_TASK TO COMPLETE_
Return an exact transcript of the material below from the line containing "Open the info icon" through its final line, and no other lines.

____

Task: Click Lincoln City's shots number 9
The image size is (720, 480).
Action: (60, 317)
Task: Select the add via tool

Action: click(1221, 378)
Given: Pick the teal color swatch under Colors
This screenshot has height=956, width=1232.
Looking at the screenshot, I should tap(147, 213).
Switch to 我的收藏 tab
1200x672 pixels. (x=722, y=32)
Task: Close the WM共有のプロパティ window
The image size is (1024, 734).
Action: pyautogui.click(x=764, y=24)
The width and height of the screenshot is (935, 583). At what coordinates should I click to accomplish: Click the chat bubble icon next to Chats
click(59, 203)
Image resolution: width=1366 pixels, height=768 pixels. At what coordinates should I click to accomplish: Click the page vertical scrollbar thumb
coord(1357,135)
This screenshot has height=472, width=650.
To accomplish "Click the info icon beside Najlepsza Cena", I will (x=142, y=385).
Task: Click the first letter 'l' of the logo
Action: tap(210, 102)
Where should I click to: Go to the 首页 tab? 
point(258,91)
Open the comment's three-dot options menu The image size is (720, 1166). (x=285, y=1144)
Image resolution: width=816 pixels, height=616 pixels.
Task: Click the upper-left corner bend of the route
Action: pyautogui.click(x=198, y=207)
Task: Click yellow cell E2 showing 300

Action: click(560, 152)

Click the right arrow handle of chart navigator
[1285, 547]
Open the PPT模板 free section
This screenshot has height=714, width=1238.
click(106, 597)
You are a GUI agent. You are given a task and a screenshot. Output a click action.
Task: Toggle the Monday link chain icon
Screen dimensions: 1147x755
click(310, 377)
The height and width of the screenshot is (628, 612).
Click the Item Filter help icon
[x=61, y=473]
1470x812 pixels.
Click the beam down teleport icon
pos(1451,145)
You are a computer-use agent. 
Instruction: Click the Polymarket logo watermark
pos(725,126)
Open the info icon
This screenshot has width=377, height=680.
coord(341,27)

____

_SOLUTION_
Open the info icon
This screenshot has width=377, height=680.
coord(341,27)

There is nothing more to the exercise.